**PROBLEM:**
Below are lines of data, and only some are wanted. Please repeat exactly those from the line that has "16/13804-9 (2088, 1014)" through the line that has "Development, standardization and".
━━ DATA SUPPLIED ━━
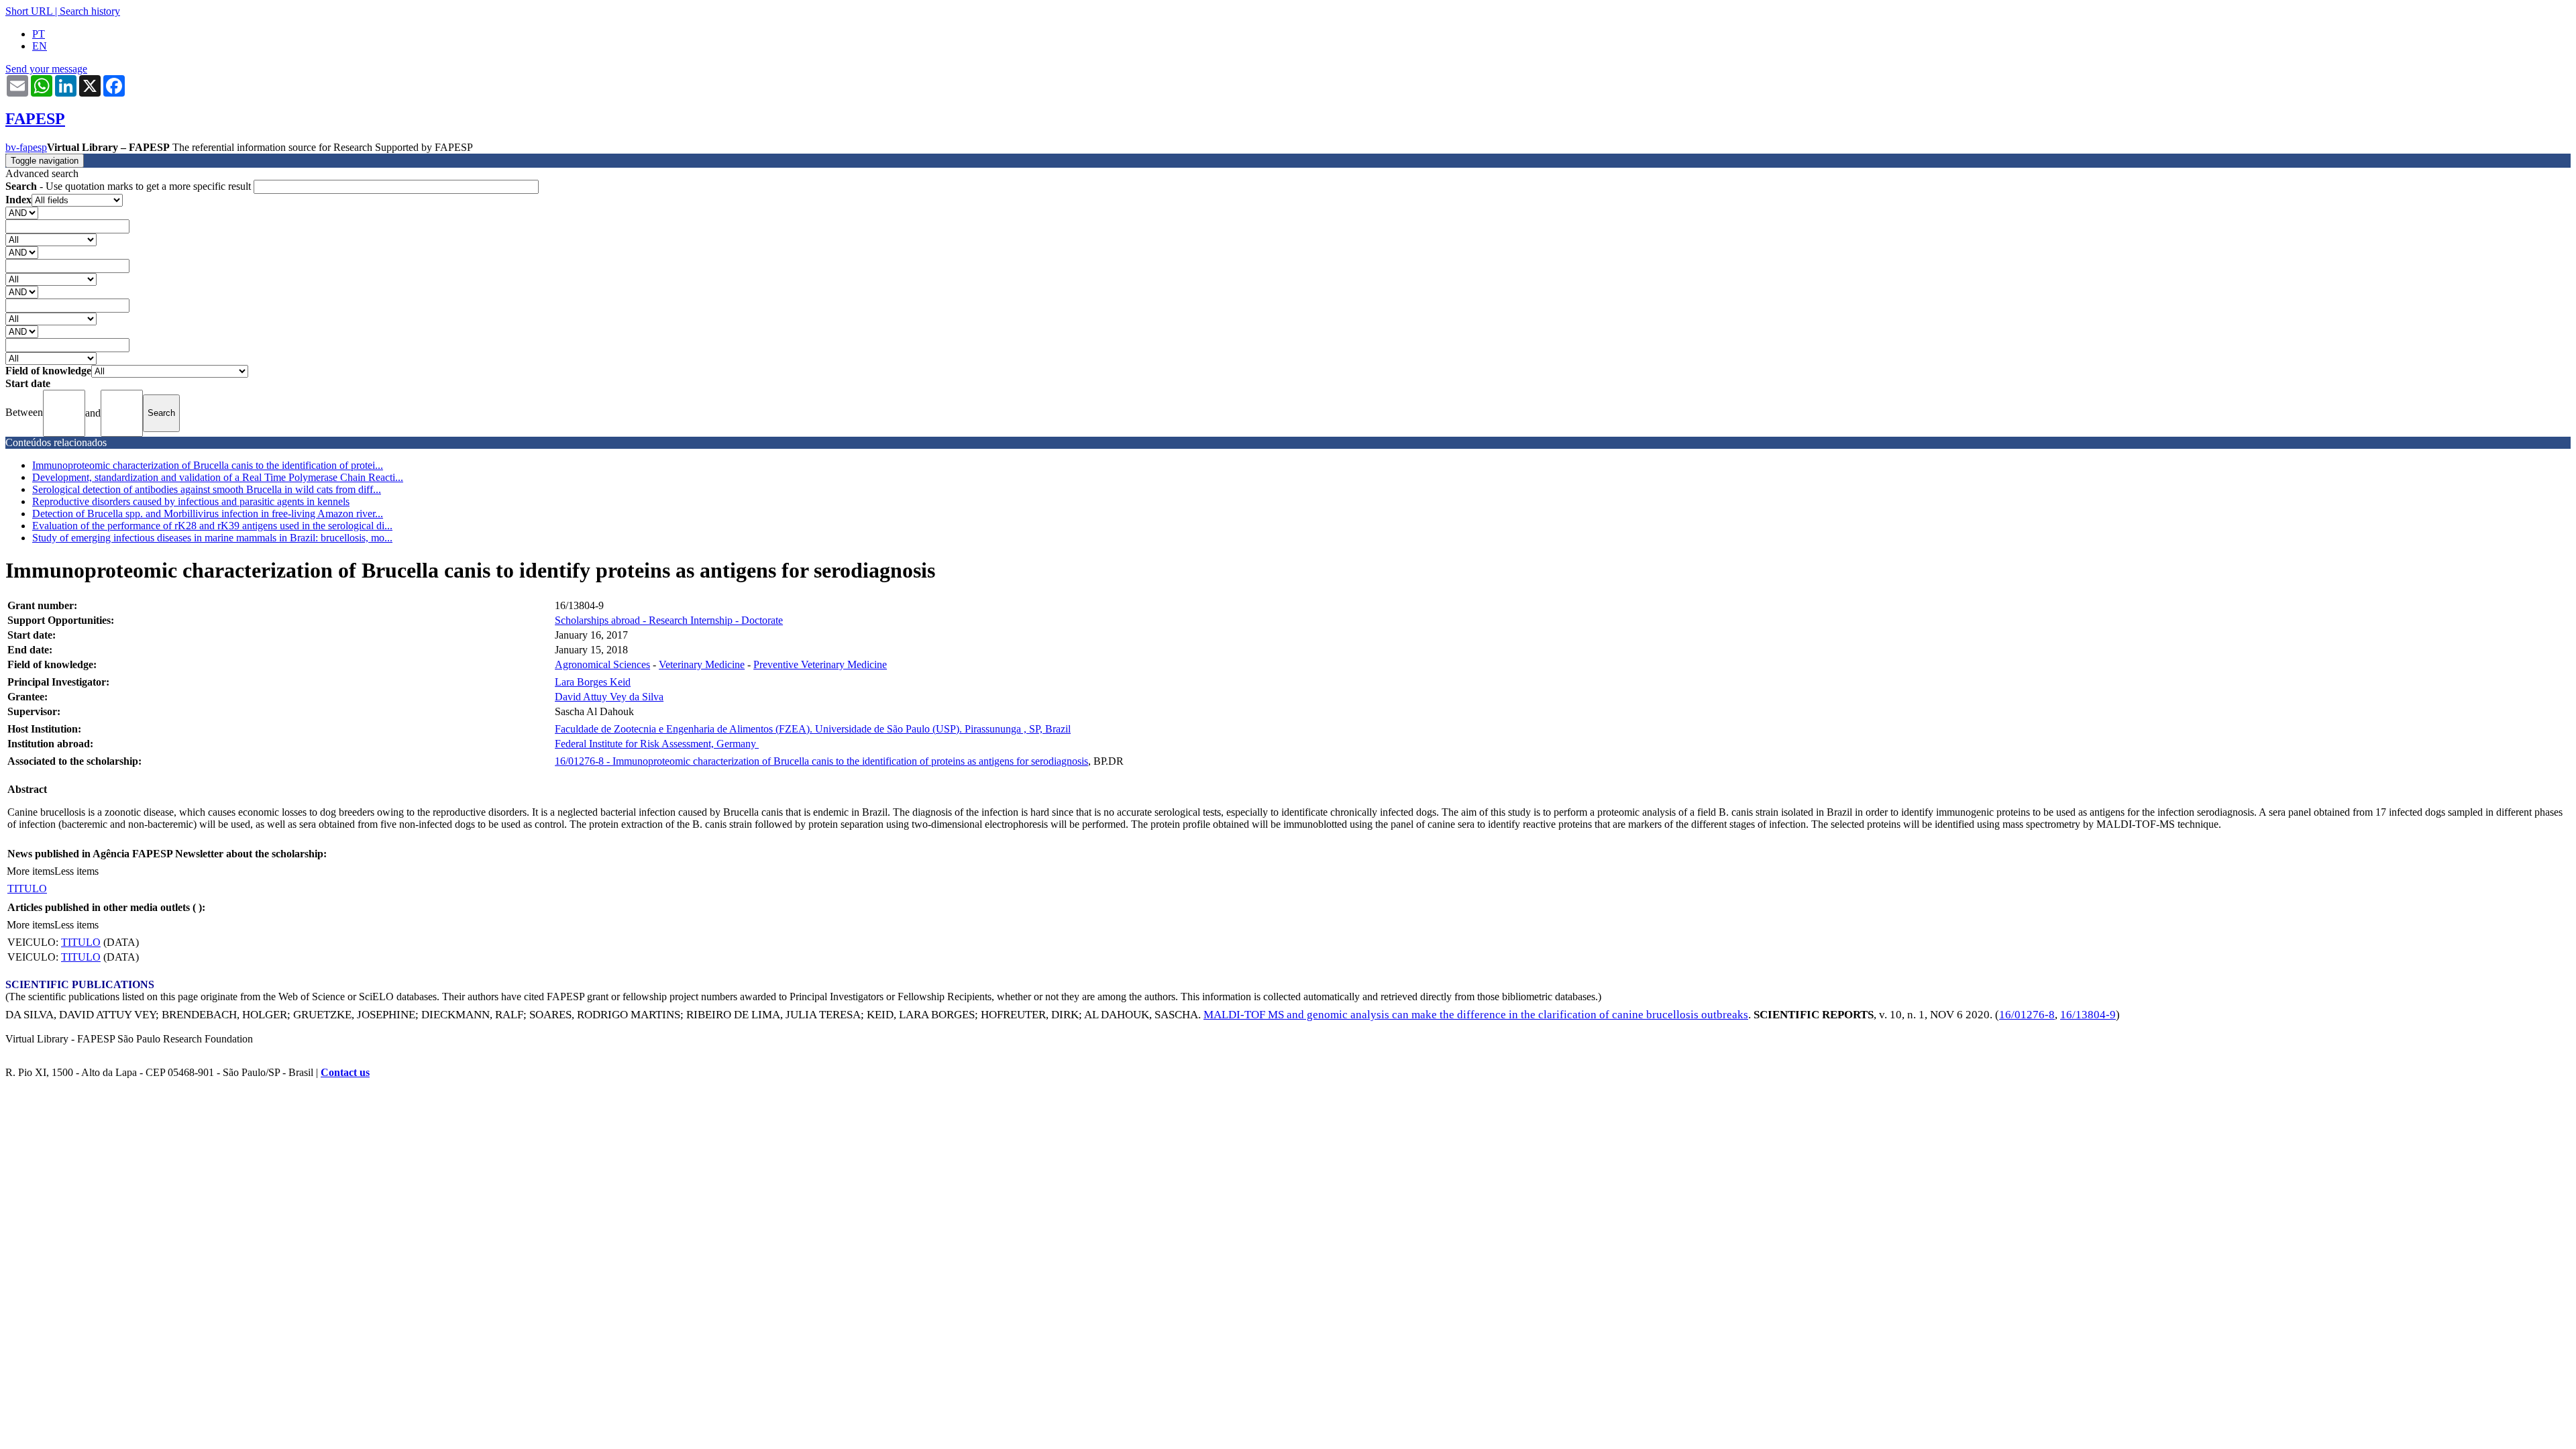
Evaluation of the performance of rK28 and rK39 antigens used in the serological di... (212, 525)
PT (38, 34)
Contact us (345, 1072)
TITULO (27, 888)
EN (39, 46)
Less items (76, 871)
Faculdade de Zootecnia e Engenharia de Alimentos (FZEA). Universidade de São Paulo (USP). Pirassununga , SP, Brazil (813, 729)
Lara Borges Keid (593, 682)
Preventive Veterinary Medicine (820, 664)
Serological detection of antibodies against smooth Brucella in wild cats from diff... (206, 489)
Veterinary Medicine (702, 664)
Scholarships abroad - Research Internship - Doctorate (669, 620)
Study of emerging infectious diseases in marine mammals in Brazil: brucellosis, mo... (212, 537)
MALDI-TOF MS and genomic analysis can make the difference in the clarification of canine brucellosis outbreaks (1475, 1014)
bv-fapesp (26, 147)
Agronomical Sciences (602, 664)
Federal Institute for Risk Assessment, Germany (657, 743)
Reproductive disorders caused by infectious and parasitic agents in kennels (191, 501)
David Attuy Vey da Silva (609, 696)
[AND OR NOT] (21, 212)
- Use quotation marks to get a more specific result (129, 186)
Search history (90, 11)
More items (30, 871)
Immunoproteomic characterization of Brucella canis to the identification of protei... (207, 465)
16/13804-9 (2088, 1014)
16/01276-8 (2027, 1014)
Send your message (46, 68)
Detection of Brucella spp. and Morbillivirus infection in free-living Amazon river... (207, 513)
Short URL (28, 11)
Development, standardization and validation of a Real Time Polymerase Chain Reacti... (217, 477)
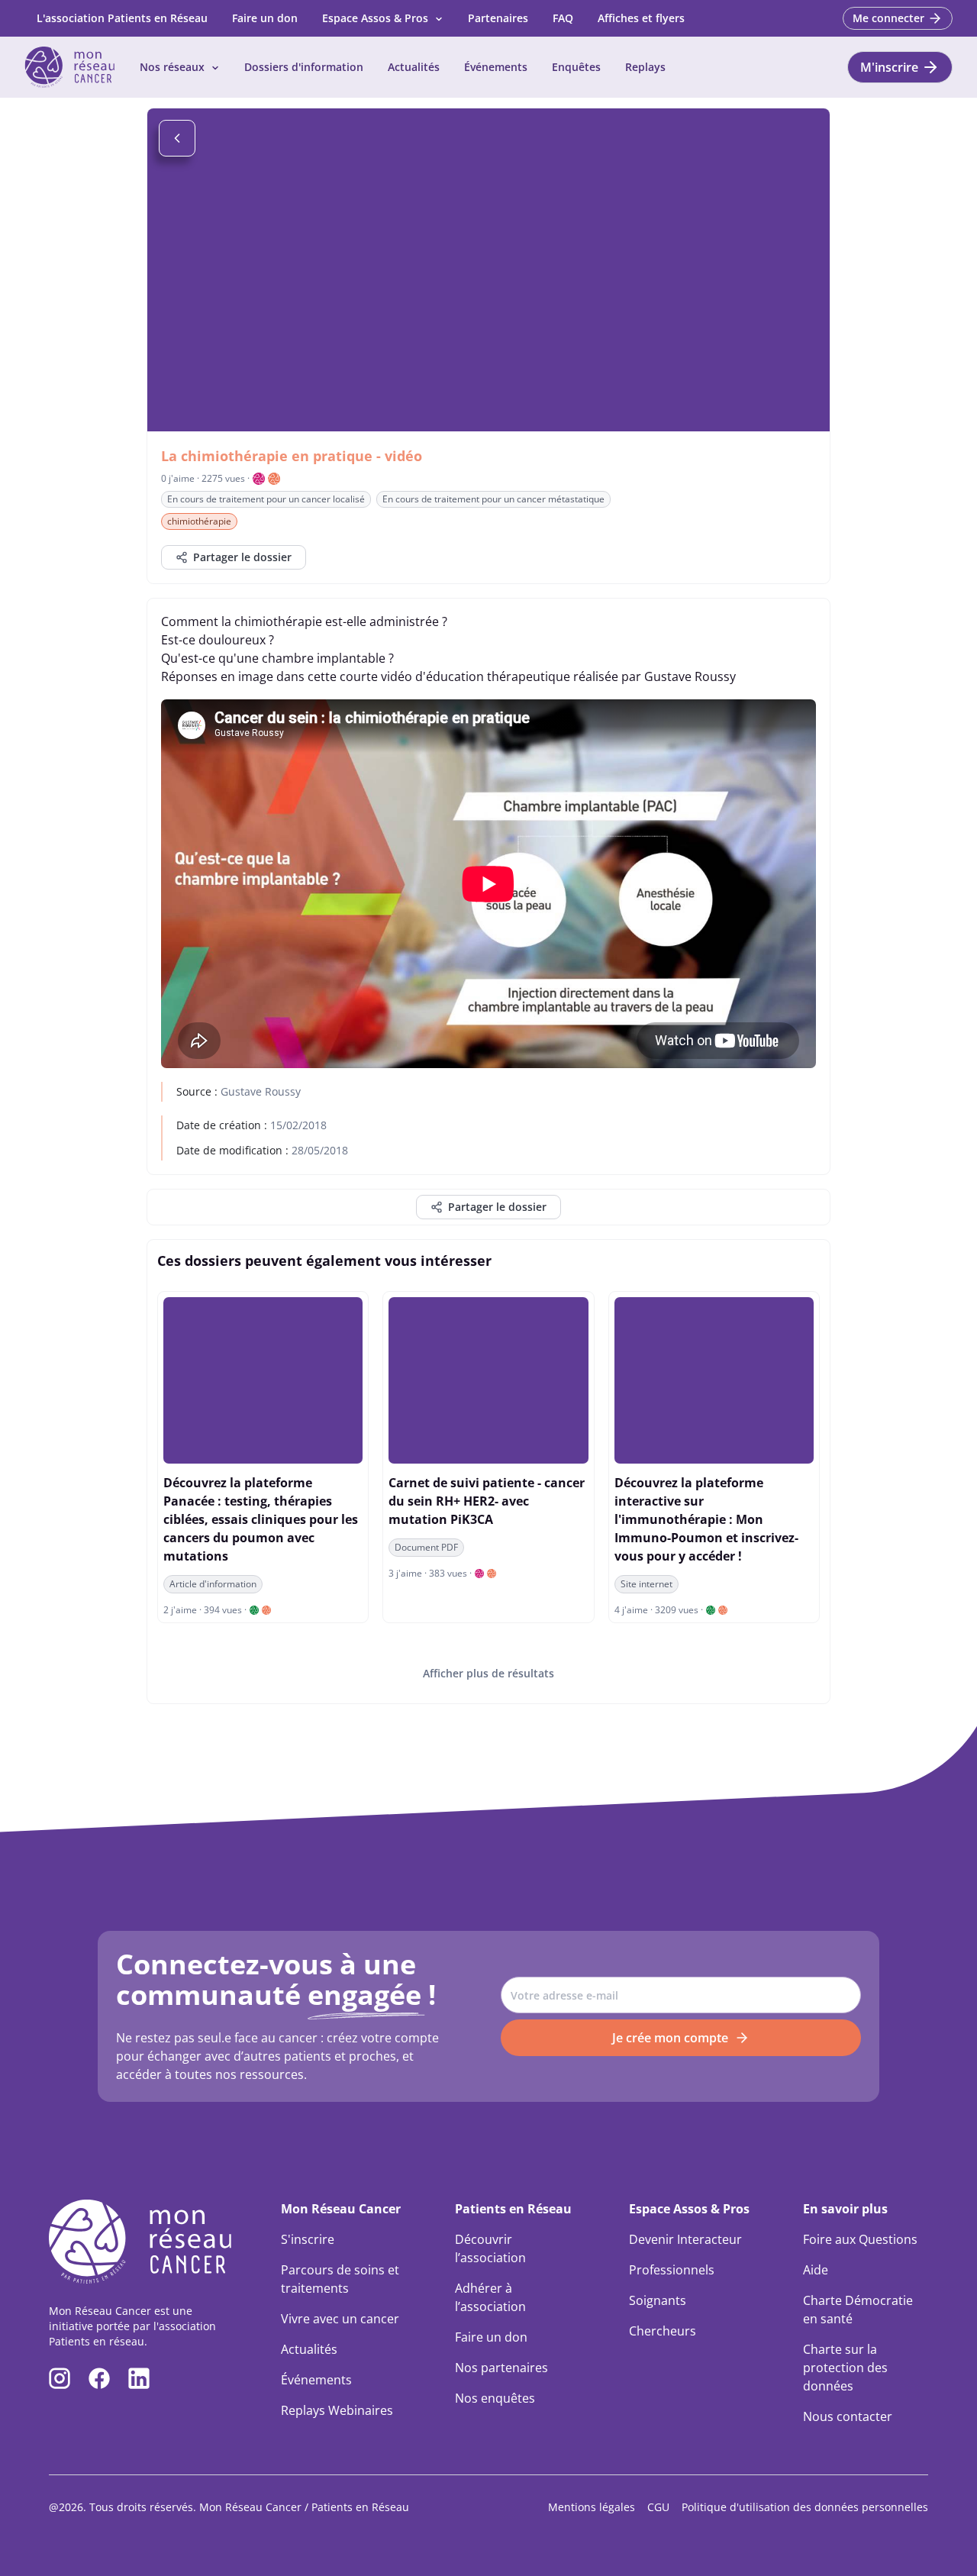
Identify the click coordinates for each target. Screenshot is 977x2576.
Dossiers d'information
━━━
**RESPONSE AREA:**
16/13804-9 (2088, 1014)
16/01276-8 (2027, 1014)
Send your message (46, 68)
Detection of Brucella spp. and Morbillivirus infection in free-living Amazon river... (207, 513)
Short URL (28, 11)
Development, standardization and validation of a Real Time Polymerase Chain Reacti... (217, 477)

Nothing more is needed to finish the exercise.